Exercise >> Each line from the start of the entries through the line that contains "Task: Click the Добавить свой шаблон link" should be output exactly, please.

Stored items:
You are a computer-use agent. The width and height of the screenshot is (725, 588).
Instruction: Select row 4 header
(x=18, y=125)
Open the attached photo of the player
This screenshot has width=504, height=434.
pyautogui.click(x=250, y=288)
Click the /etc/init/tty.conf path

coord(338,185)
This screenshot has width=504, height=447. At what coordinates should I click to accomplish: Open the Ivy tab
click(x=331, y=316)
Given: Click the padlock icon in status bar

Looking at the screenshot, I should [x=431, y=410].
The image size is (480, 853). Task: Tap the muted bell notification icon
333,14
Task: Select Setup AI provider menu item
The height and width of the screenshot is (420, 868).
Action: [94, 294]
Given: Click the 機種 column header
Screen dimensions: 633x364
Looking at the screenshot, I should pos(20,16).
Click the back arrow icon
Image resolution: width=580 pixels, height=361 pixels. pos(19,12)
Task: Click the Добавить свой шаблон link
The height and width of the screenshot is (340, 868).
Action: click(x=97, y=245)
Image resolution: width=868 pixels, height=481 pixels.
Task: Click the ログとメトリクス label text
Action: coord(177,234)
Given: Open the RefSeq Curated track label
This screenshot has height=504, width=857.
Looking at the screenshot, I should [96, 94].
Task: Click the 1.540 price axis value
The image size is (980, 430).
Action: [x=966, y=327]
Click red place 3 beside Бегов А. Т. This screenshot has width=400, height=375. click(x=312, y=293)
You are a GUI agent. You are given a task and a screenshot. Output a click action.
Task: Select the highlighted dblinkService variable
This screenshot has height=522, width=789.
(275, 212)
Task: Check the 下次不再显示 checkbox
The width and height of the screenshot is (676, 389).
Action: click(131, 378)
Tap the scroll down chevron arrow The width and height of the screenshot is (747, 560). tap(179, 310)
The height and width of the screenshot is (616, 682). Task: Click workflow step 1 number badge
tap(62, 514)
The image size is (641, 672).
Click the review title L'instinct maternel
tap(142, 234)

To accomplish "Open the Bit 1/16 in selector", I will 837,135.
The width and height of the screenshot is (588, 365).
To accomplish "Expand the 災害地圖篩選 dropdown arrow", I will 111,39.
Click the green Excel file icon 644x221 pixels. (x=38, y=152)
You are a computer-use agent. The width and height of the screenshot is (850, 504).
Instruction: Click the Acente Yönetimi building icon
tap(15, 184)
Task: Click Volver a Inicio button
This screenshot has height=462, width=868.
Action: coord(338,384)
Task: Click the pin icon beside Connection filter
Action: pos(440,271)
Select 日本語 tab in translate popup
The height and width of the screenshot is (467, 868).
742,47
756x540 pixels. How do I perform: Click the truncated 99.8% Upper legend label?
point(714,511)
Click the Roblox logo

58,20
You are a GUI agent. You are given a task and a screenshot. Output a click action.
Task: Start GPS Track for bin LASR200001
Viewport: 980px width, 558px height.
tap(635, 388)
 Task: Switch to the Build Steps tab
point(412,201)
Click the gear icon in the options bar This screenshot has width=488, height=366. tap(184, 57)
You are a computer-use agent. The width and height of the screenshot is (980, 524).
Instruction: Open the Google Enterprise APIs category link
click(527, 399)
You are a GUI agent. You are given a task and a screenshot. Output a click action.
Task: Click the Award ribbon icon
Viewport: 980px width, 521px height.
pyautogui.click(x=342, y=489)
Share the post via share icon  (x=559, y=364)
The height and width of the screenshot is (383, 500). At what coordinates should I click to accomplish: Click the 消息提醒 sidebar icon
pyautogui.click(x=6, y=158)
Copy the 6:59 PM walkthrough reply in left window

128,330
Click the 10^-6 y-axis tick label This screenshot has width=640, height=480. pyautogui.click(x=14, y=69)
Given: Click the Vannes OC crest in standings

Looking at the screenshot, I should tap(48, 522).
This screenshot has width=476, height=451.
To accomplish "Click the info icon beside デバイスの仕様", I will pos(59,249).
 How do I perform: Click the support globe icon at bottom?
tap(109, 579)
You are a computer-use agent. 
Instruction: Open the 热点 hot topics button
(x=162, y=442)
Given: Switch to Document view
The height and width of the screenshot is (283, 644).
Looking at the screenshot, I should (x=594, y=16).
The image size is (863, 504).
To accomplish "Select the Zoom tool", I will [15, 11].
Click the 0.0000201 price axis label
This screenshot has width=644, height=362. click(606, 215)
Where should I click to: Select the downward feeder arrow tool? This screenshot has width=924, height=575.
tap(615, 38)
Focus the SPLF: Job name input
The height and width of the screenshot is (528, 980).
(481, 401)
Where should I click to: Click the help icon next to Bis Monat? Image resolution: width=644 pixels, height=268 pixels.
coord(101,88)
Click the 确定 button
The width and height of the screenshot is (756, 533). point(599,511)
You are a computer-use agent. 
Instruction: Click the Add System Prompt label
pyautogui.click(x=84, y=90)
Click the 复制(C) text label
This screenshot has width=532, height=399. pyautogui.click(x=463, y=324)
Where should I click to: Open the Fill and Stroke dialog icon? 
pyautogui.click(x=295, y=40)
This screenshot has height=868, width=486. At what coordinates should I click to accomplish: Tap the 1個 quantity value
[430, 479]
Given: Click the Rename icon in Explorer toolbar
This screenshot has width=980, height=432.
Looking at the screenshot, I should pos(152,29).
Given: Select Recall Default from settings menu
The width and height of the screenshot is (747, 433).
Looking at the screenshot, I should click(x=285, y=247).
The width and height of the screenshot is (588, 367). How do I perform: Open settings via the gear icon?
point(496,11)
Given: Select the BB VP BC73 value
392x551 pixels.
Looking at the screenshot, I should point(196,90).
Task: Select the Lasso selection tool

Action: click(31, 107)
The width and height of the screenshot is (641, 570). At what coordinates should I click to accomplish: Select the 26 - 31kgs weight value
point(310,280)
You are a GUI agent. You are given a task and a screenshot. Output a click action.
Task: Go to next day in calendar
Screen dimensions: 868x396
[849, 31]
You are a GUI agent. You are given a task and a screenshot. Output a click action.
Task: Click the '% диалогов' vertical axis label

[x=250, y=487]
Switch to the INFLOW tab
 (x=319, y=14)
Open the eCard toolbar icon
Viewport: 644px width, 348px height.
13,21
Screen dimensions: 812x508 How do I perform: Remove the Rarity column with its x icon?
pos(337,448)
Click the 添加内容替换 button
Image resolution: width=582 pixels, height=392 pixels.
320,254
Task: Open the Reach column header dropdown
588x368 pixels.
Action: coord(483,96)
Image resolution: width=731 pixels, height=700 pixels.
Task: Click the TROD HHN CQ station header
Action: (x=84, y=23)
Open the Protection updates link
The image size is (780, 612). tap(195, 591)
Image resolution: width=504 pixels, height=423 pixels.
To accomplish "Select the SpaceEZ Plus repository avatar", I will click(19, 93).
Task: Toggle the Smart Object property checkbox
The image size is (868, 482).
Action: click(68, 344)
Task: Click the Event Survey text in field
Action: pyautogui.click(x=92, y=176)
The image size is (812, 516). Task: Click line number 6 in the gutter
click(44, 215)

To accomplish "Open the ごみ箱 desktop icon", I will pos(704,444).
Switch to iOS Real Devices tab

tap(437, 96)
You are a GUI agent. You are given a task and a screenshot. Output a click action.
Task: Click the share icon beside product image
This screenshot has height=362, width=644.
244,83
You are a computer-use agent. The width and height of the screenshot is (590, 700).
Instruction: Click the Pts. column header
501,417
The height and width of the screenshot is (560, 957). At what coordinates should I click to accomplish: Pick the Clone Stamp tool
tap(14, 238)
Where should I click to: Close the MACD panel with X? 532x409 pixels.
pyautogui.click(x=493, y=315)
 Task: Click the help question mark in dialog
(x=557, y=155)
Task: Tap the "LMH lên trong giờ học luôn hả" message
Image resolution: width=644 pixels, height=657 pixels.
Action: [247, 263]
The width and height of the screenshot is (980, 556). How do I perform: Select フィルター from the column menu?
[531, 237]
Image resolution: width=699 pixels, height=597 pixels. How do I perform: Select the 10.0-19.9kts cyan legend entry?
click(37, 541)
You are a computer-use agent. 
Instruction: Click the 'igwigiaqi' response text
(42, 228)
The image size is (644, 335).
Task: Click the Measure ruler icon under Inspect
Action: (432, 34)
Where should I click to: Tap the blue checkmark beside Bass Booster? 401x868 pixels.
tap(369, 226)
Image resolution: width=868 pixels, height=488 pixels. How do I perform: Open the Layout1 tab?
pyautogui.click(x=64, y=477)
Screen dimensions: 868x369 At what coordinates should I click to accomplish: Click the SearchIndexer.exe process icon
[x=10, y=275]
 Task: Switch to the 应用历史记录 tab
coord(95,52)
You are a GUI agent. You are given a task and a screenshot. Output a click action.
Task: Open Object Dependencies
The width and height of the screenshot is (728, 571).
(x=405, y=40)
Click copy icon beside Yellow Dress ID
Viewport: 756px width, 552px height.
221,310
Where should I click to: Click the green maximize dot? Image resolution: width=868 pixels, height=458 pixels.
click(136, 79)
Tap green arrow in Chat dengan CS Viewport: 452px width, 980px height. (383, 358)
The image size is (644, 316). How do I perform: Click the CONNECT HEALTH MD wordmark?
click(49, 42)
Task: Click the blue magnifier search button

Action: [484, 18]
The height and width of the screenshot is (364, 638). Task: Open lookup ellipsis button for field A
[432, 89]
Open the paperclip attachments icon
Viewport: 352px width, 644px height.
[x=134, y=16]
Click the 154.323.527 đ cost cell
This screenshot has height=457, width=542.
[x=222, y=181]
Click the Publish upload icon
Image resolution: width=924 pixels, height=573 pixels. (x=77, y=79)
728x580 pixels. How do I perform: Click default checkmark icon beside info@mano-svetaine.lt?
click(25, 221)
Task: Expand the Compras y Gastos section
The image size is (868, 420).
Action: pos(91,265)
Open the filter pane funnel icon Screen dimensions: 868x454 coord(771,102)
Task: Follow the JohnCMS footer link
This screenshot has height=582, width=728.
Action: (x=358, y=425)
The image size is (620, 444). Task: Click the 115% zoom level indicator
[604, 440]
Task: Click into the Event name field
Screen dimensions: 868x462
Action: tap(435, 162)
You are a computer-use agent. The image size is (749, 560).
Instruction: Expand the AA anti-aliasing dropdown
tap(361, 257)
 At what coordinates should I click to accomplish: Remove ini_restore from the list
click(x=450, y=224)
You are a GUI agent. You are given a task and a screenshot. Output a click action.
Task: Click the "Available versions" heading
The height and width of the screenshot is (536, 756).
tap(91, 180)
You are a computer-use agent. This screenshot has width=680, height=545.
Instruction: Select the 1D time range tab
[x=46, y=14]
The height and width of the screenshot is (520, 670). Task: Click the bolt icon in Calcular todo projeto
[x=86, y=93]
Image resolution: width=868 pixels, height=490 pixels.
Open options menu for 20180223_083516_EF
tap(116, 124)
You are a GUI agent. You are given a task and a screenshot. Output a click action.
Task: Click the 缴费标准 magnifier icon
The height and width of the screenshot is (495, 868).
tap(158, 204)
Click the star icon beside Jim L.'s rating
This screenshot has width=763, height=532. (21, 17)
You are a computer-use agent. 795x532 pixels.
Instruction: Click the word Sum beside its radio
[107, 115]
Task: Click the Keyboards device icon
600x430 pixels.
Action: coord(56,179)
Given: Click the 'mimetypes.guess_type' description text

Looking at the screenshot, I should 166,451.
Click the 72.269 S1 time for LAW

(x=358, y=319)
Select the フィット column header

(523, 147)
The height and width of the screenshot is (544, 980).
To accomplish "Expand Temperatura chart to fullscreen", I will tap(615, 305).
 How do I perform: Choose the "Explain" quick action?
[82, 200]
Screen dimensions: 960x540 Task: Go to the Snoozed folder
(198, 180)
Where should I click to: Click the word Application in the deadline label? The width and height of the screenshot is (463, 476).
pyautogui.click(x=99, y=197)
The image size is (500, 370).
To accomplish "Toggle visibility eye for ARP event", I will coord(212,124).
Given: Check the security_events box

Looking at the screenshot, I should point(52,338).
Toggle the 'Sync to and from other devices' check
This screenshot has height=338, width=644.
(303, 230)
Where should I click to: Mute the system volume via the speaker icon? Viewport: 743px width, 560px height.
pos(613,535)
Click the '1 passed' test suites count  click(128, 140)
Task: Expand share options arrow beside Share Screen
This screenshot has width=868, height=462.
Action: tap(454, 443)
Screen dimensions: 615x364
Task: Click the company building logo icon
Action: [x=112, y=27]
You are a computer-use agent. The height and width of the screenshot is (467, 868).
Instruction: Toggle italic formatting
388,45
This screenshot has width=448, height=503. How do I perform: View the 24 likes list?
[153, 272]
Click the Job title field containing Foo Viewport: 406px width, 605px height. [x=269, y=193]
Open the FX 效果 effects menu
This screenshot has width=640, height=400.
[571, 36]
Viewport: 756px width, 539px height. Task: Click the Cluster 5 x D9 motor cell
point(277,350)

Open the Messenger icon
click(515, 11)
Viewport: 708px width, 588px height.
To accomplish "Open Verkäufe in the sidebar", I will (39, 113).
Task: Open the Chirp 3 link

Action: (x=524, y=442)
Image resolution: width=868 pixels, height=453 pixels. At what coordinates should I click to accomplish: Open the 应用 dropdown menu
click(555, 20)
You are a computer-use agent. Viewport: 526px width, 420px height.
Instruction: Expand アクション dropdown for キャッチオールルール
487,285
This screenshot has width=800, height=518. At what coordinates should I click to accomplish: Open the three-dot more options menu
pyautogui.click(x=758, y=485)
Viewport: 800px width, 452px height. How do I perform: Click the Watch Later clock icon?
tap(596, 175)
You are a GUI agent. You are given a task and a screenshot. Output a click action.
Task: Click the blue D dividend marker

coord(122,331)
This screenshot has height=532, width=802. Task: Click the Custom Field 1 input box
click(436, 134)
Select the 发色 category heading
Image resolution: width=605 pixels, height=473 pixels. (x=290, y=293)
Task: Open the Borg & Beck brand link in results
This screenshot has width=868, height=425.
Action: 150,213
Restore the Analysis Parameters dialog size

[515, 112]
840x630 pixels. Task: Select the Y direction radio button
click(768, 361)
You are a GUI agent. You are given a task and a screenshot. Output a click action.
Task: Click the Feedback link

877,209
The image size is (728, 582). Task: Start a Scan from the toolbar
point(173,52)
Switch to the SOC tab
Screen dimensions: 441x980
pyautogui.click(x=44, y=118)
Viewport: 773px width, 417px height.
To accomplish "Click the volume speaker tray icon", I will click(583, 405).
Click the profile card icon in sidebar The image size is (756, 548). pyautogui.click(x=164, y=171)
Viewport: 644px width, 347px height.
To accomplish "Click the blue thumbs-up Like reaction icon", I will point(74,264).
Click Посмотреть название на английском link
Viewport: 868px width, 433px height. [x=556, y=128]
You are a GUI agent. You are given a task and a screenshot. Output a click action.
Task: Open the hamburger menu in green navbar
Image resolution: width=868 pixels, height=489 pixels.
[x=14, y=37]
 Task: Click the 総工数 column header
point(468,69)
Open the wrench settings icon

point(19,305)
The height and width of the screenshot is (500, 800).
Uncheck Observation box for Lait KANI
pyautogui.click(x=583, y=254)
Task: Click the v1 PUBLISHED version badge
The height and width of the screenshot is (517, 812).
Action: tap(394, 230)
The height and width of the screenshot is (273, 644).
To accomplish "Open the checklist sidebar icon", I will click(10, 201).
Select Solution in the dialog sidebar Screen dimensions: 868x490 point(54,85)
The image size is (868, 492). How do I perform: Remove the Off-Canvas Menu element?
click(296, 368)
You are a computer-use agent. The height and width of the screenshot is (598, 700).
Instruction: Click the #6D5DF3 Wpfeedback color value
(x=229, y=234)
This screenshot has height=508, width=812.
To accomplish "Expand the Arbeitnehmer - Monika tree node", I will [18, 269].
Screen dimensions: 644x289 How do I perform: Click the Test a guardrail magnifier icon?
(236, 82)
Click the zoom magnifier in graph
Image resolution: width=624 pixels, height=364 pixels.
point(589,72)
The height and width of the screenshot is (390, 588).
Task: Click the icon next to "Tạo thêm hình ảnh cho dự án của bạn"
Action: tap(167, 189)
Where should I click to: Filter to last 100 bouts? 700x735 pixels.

Solution >>
You are a computer-use agent. The width and height of the screenshot is (725, 588).
Instruction: Select row 4 header
(x=18, y=125)
Open the attached photo of the player
This screenshot has width=504, height=434.
pyautogui.click(x=250, y=288)
Click the /etc/init/tty.conf path

coord(338,185)
This screenshot has width=504, height=447. At what coordinates should I click to accomplish: Open the Ivy tab
click(x=331, y=316)
Given: Click the padlock icon in status bar

Looking at the screenshot, I should [x=431, y=410].
The image size is (480, 853). Task: Tap the muted bell notification icon
333,14
Task: Select Setup AI provider menu item
The height and width of the screenshot is (420, 868).
Action: [94, 294]
Given: Click the 機種 column header
Screen dimensions: 633x364
Looking at the screenshot, I should pos(20,16).
Click the back arrow icon
Image resolution: width=580 pixels, height=361 pixels. pos(19,12)
Task: Click the Добавить свой шаблон link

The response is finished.